Facebook, FTC settle over privacy, consumer data charges

The Federal Trade Commission and Facebook have finalized a settlement regarding allegations of privacy missteps lodged against the social networking giant.

The charges against Facebook included that it ran a deceptive application verification program, under which the company charged developers between $175 and $375  to earn a "Verified Apps" badge, which was supposed to signal that the app is more "trustworthy" from a security and transparency perspective.

Apps carrying the badge earn preferential treatment through perks like higher search-result rankings. However, the FTC found that Facebook didn't conduct any vetting beyond what the non-verified apps already received.

Facebook also was accused of not warning users when a change to its "Friend List" allowed private information to be exposed; stating that third-party apps would not access personal information beyond what they needed to operate; promising users it would not share personal data with advertisers; and insisting that it complied with the U.S.-European Union Safe Harbor Framework that governs data transfer between the United States and certain European nations.

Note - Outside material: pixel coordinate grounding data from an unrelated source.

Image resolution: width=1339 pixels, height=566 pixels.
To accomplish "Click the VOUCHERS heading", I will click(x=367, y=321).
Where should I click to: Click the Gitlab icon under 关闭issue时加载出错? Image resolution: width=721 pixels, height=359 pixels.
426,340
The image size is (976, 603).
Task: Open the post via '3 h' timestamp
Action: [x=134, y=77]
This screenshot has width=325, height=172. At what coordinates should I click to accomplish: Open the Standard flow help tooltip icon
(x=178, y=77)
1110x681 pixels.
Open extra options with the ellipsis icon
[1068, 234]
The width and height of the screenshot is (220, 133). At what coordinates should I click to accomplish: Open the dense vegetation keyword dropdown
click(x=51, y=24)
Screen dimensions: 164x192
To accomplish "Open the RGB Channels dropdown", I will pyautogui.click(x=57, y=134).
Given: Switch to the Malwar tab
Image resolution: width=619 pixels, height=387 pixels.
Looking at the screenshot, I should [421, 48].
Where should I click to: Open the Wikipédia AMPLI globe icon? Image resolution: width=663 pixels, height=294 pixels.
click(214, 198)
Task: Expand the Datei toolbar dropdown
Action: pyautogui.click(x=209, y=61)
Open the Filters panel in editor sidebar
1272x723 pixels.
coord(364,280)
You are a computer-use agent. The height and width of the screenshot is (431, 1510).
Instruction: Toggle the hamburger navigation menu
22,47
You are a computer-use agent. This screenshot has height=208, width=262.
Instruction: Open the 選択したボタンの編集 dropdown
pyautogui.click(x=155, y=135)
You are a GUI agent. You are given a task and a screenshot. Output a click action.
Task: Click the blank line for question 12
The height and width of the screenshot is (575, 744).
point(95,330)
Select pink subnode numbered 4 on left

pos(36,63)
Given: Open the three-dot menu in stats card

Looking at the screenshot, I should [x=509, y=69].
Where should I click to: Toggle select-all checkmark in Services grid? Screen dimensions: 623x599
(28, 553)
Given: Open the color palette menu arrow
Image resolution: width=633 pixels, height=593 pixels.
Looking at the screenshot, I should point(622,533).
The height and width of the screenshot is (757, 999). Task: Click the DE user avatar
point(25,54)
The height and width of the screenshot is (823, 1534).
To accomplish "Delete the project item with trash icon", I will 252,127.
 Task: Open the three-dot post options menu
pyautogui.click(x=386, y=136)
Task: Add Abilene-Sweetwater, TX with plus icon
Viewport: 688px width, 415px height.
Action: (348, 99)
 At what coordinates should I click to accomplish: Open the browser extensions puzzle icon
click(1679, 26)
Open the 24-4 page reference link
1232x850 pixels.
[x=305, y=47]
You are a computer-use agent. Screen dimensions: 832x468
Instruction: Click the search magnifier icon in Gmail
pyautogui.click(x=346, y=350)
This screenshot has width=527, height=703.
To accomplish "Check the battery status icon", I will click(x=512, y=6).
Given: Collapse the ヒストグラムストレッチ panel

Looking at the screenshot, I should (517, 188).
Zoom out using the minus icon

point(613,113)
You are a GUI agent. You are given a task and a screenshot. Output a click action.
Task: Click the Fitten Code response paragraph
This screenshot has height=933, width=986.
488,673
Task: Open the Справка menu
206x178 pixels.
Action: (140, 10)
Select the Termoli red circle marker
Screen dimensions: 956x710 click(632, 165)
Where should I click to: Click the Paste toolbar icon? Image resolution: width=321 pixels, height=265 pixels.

Facebook is forbidden to issue any further misleading privacy claims, and it is required to obtain users' approval before changing settings that affect personal data sharing. Facebook also must conduct periodic assessments of its privacy practices by independent, third-party auditors for the next 20 years and, further, must allow the FTC to monitor compliance with its order.

The settlement was approved 3 to 1, with one FTC commissioner not participating. Commissioner Thomas Rosch was the lone dissenter.

A Facebook spokesperson could not immediately be reached for comment.